REPUBLIKA.CO.ID, JAKARTA -- Melihat keindahan Masjid Ibnu Thulun yang sudah berumur ratusan abad ini, mengingatkan kita tentang banyak hal. Pertama, menunjukkan capaian peradaban Islam dalam lintasan sejarah. Kedua, kekayaan dan keragaman seni arsitektur yang tampak dari hasil karya bersejarah tersebut.
Jika dicermati, konstruksi masjid yang terletak di Jabal Yashkur Mesir ini, mengikuti gaya arsitektur model Samarra. Model ini lazim digunakan dalam seni arsitektur Dinasti Abbasiyah selama era kejayaan mereka di Irak. Penilaian ini ternyata bukan tanpa dasar.

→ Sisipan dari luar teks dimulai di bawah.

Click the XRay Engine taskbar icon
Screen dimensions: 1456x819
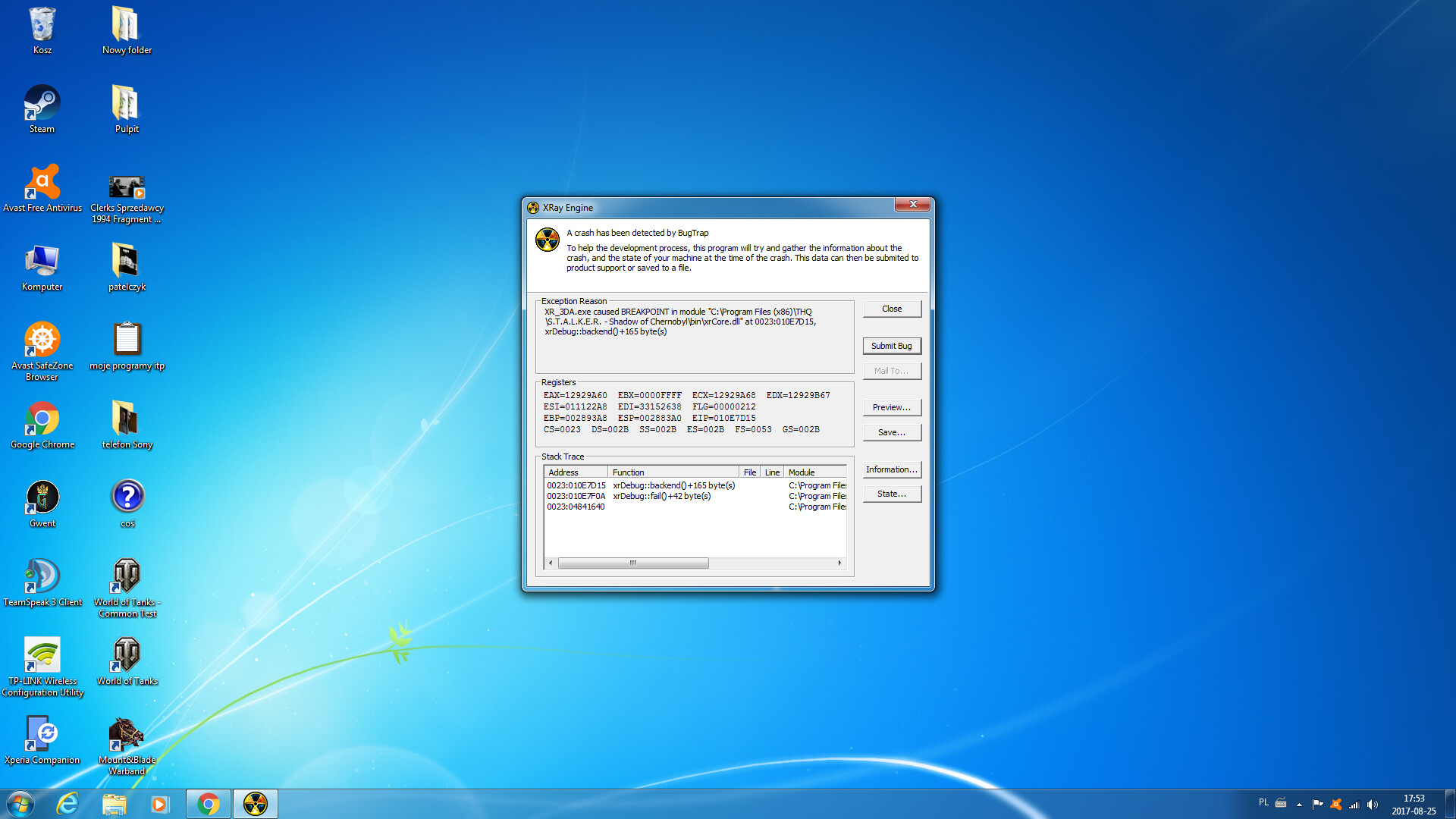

Sang arsitek ternyata berasal dari Irak.
Masjid yang pembangunannya menelan waktu tiga tahun dari 876 M hingga 879 M ini, berdiri di atas tanah seluas 2,6 hektare. Bangunan utama masjid berukuran sekitar 140m x 116 m.
Ukuran tersebut sudah termasuk pelataran masjid di bagian tengah seukuran 90 m x 90 m. Dengan ukuran sebesar itu, luas Masjid Ibnu Thulun setara dengan Masjid Agung Damaskus yang dibangun oleh Dinasti Umayyah di Suriah.
Masjid Jami Ibnu Thulun yang berada tepat di pusat kawasan al-Qathai ini berbentuk segi empat dengan halaman terbuka yang sangat luas tepat di tengah. Pada bagian halaman terdapat bangunan berkubah yang menjadi tempat wudhu sekaligus penyedia air minum.
Setelah hancur dalam kebakaran pada 986 M yang merusak tempat wudhu yang dibangun oleh Ibnu Thulun, kini bangunan yang dikelilingi air mancur ini didekorasi mejadi sebuah gedung terpisah berupa paviliun yang terdiri dari kubah yang ditopang oleh kolom-kolom batu pualam bersepuh emas. Fasilitas bersuci ini aslinya dibangun bersama dengan klinik berada di dalam az-Ziyadat untuk kepentingan higienitas.
Sedangkan tiang masjid ini panjangnya mencapai 92 meter dan dikelilingi oleh tempat majelis (ruwaq) di keempat sisinya. Di antara tembok yang ada di sekelilingnya terdapat tiga ruwaq luar bernama az-Ziyadat yang dibangun untuk mengantisipasi membludaknya jamaah.